I am a moron. I am not technical, and I sling essays for a living. Despite that, I was able to automate a significant portion of the labor our auditors do. What happens when a legitimately talented team productizes this?

All productivity work is taking data inputs and transforming them into outputs. Code Interpreter is an improvement over previous AI systems because it goes from prose to raw data as an input. The tool is an abstraction layer over thinking itself. It is a reasoning thing, a thinking thing—not a finance tool. OpenAI doesn’t even mention the finance use case in the launch announcement! There is so much opportunity to remake what work we do. Code Interpreter means that you don’t even need access to a fancy API or database. If OpenAI decides to build for it, all we will need is a command bar and a file.

I’ve heard some version of this idea, of AI remaking labor, over and over during the past year. But I saw it happen for the first time with this tool. It isn’t without flaws or problems, but it is coming. The exciting, scary, horrifying, invigorating, wonderful, awful thing is that this is only with an alpha product less than six months old. What about the next edition of models? Or what will other companies release?

This is not a far-off question. This is an 18-months-away question.

One of the most under-discussed news articles of the past six months was OpenAI’s biggest rival Anthropic’s leaked pitch deck. The reported version said that the company wanted a billion dollars to build “Claude-Next,” which would be 10x more powerful than GPT-4. I have had confirmation from several sources that other versions of that deck claimed a 50x improvement over GPT-4.

Sit with that idea. Let it settle in and germinate. What does a system that’s 50x more intelligent than Code Interpreter mean for knowledge labor? I’ve heard rumors of similar scaling capabilities being discussed at OpenAI.

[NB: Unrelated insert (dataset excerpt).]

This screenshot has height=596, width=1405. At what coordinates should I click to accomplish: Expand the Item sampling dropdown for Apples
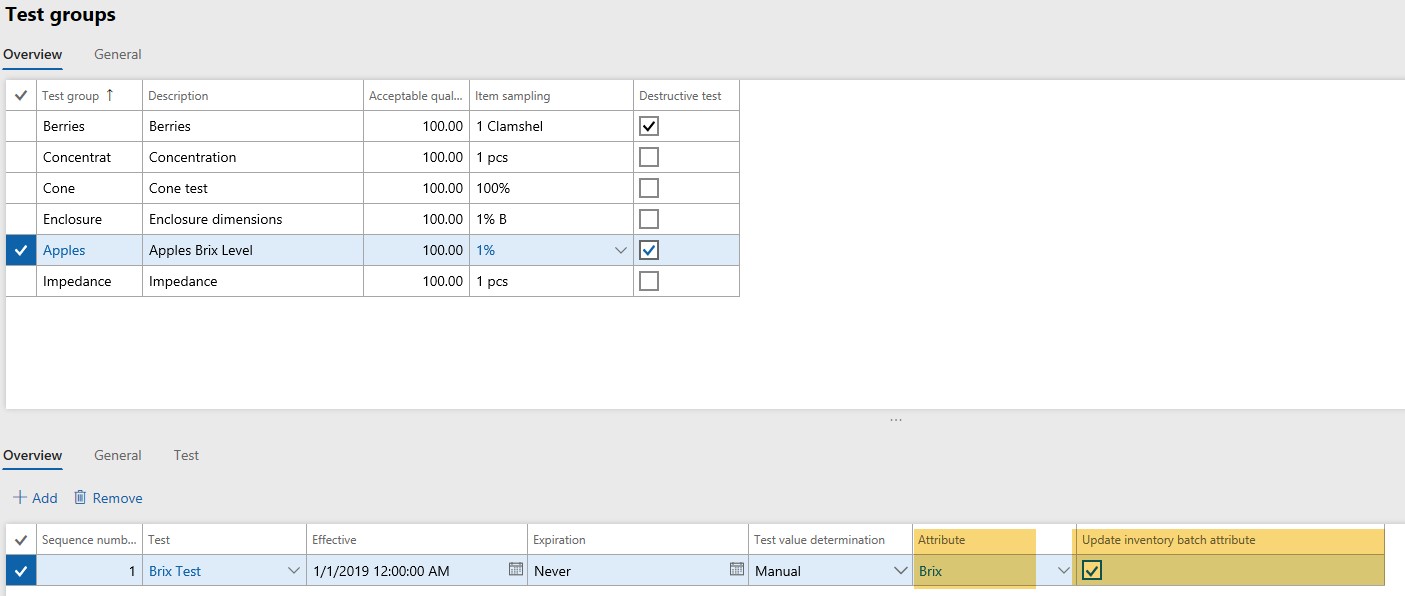pyautogui.click(x=620, y=251)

Who knows if the company can deliver, but can you imagine if we get a 50x better model in two years? Yes, these are pitch deck claims, which are wholly unreliable, but what happens if they’re right? Even a deflated 10x better model makes for an unimaginable world.

It would mean a total reinvention of knowledge work. It would mean that startups have a chance to take down the giants. As Anthropic said in its pitch deck, “These models could begin to automate large portions of the economy.”

This experiment gave me a glimpse of that future. I hope you’re ready.